The Denver Post’s John Aguilar reported Sunday that a recent Colorado State University study that found dangerously elevated lead levels in the blood of children living within a half mile of regional airports in California prompted Santa Clara County to ban the sale of leaded gasoline.

The county likely acted so quickly because the study, conducted by CSU economics professor Sammy Zahran and his team at Mountain Data Group, found the lead levels in the blood of 13,000 children near Reid-Hillview Airport were as bad as what children suffered in Flint, Mich.

Leaded gasoline for cars was banned long ago. Why in 2023, when an alternative lead-free aviation fuel has been invented, would we allow airplanes to rain lead down on homes, schools, playgrounds, and businesses?

Jet engines do not use leaded gasoline, and instead use kerosene-based fuel, making larger airports like DIA, less susceptible to lead contamination. Typically leaded aviation gasoline is used in smaller piston-engine aircraft owned by small businesses, flight schools, and individuals.

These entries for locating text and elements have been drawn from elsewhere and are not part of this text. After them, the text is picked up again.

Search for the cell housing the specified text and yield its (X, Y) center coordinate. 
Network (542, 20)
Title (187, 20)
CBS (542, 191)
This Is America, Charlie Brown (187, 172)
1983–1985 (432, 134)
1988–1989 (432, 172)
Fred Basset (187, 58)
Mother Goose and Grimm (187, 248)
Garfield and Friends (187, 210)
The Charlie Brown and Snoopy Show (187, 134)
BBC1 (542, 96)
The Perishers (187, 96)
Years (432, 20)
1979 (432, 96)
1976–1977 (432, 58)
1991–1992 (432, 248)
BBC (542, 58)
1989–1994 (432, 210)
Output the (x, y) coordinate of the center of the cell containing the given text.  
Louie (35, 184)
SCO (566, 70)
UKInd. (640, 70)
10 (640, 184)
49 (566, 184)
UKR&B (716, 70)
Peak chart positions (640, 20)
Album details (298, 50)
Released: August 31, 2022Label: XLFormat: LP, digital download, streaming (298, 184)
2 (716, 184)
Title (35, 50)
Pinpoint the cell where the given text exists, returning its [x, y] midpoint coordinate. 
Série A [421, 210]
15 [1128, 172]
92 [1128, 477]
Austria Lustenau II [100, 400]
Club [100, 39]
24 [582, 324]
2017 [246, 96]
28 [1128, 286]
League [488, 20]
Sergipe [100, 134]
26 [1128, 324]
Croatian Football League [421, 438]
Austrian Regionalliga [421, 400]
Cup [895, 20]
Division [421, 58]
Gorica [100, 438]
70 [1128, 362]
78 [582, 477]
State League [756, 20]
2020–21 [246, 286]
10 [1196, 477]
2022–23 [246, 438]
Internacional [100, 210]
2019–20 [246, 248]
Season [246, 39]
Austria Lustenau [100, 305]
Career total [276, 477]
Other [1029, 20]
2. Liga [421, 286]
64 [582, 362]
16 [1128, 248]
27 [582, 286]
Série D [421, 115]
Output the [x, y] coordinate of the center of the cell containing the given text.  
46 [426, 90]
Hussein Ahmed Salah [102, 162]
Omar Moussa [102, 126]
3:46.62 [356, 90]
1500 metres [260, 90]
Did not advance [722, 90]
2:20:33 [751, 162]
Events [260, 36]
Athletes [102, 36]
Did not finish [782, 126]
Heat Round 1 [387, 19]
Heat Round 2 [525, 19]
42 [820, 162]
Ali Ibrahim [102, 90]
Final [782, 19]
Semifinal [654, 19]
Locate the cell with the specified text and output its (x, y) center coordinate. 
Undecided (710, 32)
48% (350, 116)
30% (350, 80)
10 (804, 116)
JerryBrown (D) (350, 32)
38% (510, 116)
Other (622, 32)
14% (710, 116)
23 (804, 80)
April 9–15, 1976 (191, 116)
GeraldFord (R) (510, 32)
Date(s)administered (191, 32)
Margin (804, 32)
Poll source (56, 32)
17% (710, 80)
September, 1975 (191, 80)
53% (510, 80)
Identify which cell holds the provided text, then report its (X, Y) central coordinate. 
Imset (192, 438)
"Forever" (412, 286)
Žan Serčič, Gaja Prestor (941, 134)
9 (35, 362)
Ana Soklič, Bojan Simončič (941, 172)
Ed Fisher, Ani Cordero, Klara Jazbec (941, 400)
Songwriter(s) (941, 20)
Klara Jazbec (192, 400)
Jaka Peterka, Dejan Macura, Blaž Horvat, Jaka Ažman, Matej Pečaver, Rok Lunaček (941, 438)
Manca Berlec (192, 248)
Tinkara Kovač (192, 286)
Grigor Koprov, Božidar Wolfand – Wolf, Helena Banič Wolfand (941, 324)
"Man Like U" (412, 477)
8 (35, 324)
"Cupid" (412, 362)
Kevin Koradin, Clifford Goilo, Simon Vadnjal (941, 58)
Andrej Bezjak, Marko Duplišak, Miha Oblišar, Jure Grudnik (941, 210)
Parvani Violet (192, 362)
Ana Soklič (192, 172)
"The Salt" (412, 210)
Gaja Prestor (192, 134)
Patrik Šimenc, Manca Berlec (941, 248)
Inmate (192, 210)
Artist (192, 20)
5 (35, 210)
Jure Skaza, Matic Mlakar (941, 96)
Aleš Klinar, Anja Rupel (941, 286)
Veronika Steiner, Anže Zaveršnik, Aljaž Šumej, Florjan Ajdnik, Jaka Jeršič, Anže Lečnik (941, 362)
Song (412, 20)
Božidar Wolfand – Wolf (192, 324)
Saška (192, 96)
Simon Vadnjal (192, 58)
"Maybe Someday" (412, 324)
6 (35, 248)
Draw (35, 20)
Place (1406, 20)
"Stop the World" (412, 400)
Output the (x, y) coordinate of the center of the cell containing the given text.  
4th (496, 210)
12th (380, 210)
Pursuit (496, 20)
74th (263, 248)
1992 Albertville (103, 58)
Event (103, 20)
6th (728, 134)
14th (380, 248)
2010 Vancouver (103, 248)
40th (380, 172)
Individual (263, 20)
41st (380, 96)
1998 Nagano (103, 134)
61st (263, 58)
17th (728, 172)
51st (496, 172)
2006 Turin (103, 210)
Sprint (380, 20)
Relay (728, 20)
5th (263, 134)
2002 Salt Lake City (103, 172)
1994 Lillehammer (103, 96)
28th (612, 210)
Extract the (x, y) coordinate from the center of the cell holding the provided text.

The Federal Aviation Administration has set a goal of having all aircraft use lead-free aviation fuels by 2030.

Coloradans can’t tolerate seven more years of this harmful pollution.

Centennial Airport is making good strides already with 15% of its market share of gasoline sold being Swift UL94 unleaded fuel. The problem is that not all piston-engine aircraft are certified to safely use alternative fuel. The FAA must require piston aircraft to undergo a certification process more rapidly. Santa Clara County estimated that 68% of piston-powered aircraft can use the FAA-certified 94-octane gas now available at its two airports. Official notice is provided on the FAA’s Notice to Air Missions system that planes flying into Santa Clara airports won’t be able to refuel with leaded gasoline.

Colorado’s airports that serve piston-engine airplanes can help expedite this transition by banning leaded gasoline. We understand this means that some piston-engine airplanes that cannot or whose owners will not get certified to use unleaded gasoline will have to either find alternative creative sources or move their airplane from public airports.

Rarely does such a simple solution exist for a debilitating problem. Once the source of lead exposure is eliminated from a child’s life, their body slowly expels the lead from their system. While some lead does linger for decades in bones, eliminating lead exposure can immediately make a profound difference in the lives of children living near airports in Colorado.

And as we wait for this policy to take hold nationwide, Colorado airports can engage in a public education campaign including Centennial Airport in Englewood, Greeley-Weld County Airport, Pueblo Memorial Airport, Northern Colorado Regional Airport in Fort Collins, Eagle County Regional Airport in Gypsum, and Rocky Mountain Metropolitan Airport in Broomfield, and Grand Junction Regional Airport. The campaign can encourage people in high-pollution areas to take precautions to minimize their children’s exposure to lead. Small things people can do include not eating fruits and vegetables from outside gardens and also keeping windows and doors closed as much as possible, which may include subsidizing air-conditioning units for low-income neighbors.